SUPPLIED MATERIAL.
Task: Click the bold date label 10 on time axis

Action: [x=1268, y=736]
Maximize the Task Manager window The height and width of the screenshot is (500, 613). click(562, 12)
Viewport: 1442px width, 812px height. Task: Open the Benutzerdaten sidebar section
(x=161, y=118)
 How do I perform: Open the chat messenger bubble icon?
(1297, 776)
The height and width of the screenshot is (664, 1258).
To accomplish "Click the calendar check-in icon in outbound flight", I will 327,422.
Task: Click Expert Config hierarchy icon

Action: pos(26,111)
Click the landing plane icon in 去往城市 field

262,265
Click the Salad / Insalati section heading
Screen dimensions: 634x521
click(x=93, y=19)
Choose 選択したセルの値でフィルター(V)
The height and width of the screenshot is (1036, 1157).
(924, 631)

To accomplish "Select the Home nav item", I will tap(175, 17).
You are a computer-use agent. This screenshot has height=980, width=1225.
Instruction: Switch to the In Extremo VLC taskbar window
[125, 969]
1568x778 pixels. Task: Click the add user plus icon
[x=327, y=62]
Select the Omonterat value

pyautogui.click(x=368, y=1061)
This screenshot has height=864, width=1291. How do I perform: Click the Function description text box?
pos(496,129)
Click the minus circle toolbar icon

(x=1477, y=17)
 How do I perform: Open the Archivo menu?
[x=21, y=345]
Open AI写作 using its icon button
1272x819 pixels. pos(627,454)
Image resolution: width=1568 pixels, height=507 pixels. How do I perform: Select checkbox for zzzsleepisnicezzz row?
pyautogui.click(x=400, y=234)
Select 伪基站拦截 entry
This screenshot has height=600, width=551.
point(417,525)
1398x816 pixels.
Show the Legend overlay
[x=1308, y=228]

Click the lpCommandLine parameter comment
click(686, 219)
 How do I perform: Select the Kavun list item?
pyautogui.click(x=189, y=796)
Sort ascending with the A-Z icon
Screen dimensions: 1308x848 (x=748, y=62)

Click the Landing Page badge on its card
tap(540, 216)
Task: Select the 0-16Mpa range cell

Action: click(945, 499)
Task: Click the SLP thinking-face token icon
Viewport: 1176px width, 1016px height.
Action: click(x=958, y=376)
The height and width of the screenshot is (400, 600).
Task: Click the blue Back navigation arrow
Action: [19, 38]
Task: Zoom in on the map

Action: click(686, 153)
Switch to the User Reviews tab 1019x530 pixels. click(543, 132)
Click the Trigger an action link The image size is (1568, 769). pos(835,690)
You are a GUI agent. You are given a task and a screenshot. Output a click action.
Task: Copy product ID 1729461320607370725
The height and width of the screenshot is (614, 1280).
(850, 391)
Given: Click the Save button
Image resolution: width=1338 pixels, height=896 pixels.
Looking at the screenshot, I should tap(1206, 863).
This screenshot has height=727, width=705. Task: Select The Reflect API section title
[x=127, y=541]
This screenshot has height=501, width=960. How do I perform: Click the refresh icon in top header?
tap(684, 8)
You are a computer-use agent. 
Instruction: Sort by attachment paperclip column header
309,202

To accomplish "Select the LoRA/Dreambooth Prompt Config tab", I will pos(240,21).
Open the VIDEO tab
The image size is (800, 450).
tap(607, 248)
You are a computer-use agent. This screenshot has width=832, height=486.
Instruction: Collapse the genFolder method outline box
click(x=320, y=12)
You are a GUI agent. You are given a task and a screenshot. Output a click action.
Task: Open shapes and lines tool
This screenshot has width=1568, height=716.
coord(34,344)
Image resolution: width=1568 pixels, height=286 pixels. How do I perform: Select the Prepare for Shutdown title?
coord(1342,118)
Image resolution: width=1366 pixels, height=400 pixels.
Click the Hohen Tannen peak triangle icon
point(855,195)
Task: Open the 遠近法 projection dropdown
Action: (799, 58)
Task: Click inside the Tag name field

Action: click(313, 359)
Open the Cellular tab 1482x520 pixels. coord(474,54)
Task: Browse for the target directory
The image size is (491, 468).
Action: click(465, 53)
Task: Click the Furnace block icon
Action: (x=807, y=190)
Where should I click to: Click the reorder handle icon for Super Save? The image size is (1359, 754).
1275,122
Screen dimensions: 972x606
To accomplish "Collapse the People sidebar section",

WORK TASK. Which lines run from the one holding "Click the landing plane icon in 去往城市 field" through the one holding "Select 伪基站拦截 entry" in the records above? Repeat them exactly, both included, and nothing more.

RESULT.
Click the landing plane icon in 去往城市 field

262,265
Click the Salad / Insalati section heading
Screen dimensions: 634x521
click(x=93, y=19)
Choose 選択したセルの値でフィルター(V)
The height and width of the screenshot is (1036, 1157).
(924, 631)

To accomplish "Select the Home nav item", I will tap(175, 17).
You are a computer-use agent. This screenshot has height=980, width=1225.
Instruction: Switch to the In Extremo VLC taskbar window
[125, 969]
1568x778 pixels. Task: Click the add user plus icon
[x=327, y=62]
Select the Omonterat value

pyautogui.click(x=368, y=1061)
This screenshot has height=864, width=1291. How do I perform: Click the Function description text box?
pos(496,129)
Click the minus circle toolbar icon

(x=1477, y=17)
 How do I perform: Open the Archivo menu?
[x=21, y=345]
Open AI写作 using its icon button
1272x819 pixels. pos(627,454)
Image resolution: width=1568 pixels, height=507 pixels. How do I perform: Select checkbox for zzzsleepisnicezzz row?
pyautogui.click(x=400, y=234)
Select 伪基站拦截 entry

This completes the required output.